Hello, does anyone know how I delete my account, I've e-mailed the site 3 times over the past month with no response. Any help would be greatly appreciated!

I am no longer in the trade and no longer use this website.


----------



## Admin4Tee's (Sep 3, 2013)

I have deactivated your account for you. 

Cheers, 

~ DM


----------



## Mtnview (Nov 5, 2009)

Your account was deactivated and now resides only in the database of the NSA, CIA, DHS and a host of other government agencies known only by intimidating initials.


----------



## Dante2004 (Aug 23, 2010)

Why would you "need" it deleted? Just stop using it...


----------



## sben763 (May 17, 2009)

Unless you quote or hit the go advanced button the advanced features don't show up.


----------



## STAYCOOLNYC (Aug 6, 2015)

How do i delete my account and posts??


----------



## sben763 (May 17, 2009)

STAYCOOLNYC said:


> How do i delete my account and posts??


Your account you can ask to be deactivated. Any post more then a day or 2 old cant be deleted.

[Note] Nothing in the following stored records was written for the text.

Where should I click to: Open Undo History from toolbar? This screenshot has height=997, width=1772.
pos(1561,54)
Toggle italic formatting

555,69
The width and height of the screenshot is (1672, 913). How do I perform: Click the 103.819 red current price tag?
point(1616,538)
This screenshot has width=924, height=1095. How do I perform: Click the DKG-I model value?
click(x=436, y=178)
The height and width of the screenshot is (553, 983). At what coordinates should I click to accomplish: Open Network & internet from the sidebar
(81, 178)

It will just show a unregistered user.


----------



## Admin4Tee's (Sep 3, 2013)

STAYCOOLNYC said:


> How do i delete my account and posts??


Hi there, 
Would you like us to deactivate your account?

Thanks, 
Marie, Community Support


----------



## STAYCOOLNYC (Aug 6, 2015)

yes please. can you guys also delete my post. it comes up when i write the name of companies site on google.


----------



## Admin4Tee's (Sep 3, 2013)

STAYCOOLNYC said:


> yes please. can you guys also delete my post. it comes up when i write the name of companies site on google.


The account has been deactivated. 

Cheers,
Sheena


----------



## sben763 (May 17, 2009)

Admin4Tee's said:


> The account has been deactivated.
> 
> Cheers,
> Sheena


I'm only guessing here but that person had a 2nd account they wanted deleted as the only 2 post on that account were in this thread!


----------